I found great freedom in being able to say (on a regular basis) I don't have it all together. But there was a time I tried to, and if I didn't, I faked it. Needless to say, I struggled with anxiety and it built a barrier between me and the Lord, because while I asked for His help, I really wanted to fix things on my own. when I can fix things and "come through" it makes me feel good about myself. Finally, I grew the courage to ask God to knock down the barrier. Changed my life. When I feel that pride setting in, I do things like write a series on humility on my blog. 😉 lol
I hear you. I remember when my mom was sick and people told me how strong I was. Ha. I was sitting there doubting God's very existence! But I didn't tell anyone because I didn't want to wreck their image of me.
Image. What a small word for such a destructive thing.
I relate to this, Lindsay. And I'm always humiliated when I see how pride has wiggled its way into my mindset yet again.

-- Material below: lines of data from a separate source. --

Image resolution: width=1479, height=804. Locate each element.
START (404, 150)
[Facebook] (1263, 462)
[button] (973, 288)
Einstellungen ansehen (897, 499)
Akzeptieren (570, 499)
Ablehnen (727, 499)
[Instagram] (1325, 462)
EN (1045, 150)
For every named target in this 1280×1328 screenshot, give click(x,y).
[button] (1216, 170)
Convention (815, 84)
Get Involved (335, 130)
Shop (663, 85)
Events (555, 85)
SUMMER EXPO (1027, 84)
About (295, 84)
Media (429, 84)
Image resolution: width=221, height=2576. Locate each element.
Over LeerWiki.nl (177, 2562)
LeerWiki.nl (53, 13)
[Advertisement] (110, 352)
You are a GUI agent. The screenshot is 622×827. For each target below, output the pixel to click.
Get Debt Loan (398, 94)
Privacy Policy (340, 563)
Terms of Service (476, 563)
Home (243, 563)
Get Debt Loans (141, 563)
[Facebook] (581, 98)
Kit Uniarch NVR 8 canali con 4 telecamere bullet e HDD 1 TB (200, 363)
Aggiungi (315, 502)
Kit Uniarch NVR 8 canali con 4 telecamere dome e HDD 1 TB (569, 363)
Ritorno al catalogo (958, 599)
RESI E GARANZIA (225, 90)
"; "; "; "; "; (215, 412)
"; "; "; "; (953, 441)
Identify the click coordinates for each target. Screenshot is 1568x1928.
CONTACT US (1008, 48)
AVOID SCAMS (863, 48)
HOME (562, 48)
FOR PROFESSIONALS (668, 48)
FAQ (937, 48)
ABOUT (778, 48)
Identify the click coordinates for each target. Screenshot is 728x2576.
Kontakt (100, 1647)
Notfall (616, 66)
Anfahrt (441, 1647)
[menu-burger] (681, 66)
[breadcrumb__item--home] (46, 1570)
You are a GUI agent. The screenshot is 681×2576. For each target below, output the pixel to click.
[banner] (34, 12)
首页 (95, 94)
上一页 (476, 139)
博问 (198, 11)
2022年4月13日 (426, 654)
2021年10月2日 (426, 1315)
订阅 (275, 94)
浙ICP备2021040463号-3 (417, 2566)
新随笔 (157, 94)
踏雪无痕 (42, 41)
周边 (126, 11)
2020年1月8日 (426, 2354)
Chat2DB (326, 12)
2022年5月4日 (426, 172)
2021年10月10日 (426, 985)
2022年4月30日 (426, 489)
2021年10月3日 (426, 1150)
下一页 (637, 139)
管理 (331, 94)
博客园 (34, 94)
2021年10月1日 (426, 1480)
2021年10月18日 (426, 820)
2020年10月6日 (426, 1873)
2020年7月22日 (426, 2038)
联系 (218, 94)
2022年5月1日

I used to pride myself on being independent, but over the last number of years, God has shown me that He created us to be interdependent. We aren't strong enough to do "it" all on our own. We need Him, and the humility to ask for help/accept help from others. When we refuse their help, we deny them a blessing.
I had a health situation a few years ago that had me in a humble place all summer. I am blessed to have a circle of friends, and we're "doing life together." They jumped in, took my kids so my husband could be at the hospital with me for my procedures, provided meals (gluten and dairy free, no less!) and encouraged me by visiting with me. I was so humbled and blessed by their help and their caring. I've learned a lot from them about seeing others' needs and stepping in to meet the needs of others. There's a beautiful grace in accepting help. 🙂
Aw, what sweet friends!! "There's a beautiful grace in accepting help." Well said, friend. Well said.
I'm guessing your friend received joy from helping…. (-: You are a lovely person, Lindsay! I'm blessed to be your friend. And, oh my, do I relate to pride lurking around unknown corners of my life.
I'm guessing she did. She's pretty awesome like that. 🙂
OOh! I hear ya! Back when I started writing, I thought everything I wrote was perfect (yeah, I really did–LOLing at my old self here). It's only when you start accepting critiques and realizing others actually KNOW what they're talking about b/c they're farther along the path than you are that you can start changing your writing for the better, making it much more than you ever thought it could be. Same thing w/parenting, or marriage…you have to be willing to ask for advice and help when you need it. You might think you've got it all together, but inevitably, there will even be a point where NO ONE can help you but God. You have to get to that point of humility where you'll admit that and cry for His help. I think our own inadequacies/failures help us gear up for those times when all we have is God, too. Great post, Lindsay, and hoping your doggie's eye is better!
"You might think you've got it all together, but inevitably, there will even be a point where NO ONE can help you but God."
Amen, amen, amen!!
(And yes, her eye is much better!)
I used to struggled asking for help…and then I had twins. But, even then, it took me a while to reach out and ask for help. My biggest thing is that I don't want to inconvenience people. Since having the boys, I've actually learned how to accept help for even random strangers. 🙂 I'm still not the greatest at asking, but I'm getting much better. I'm so happy you had help when you needed it most. I wish I could be closer to help!! 🙂
I wish you could be closer too!!! And yes, I'm so very blessed to be surrounded by wonderful people.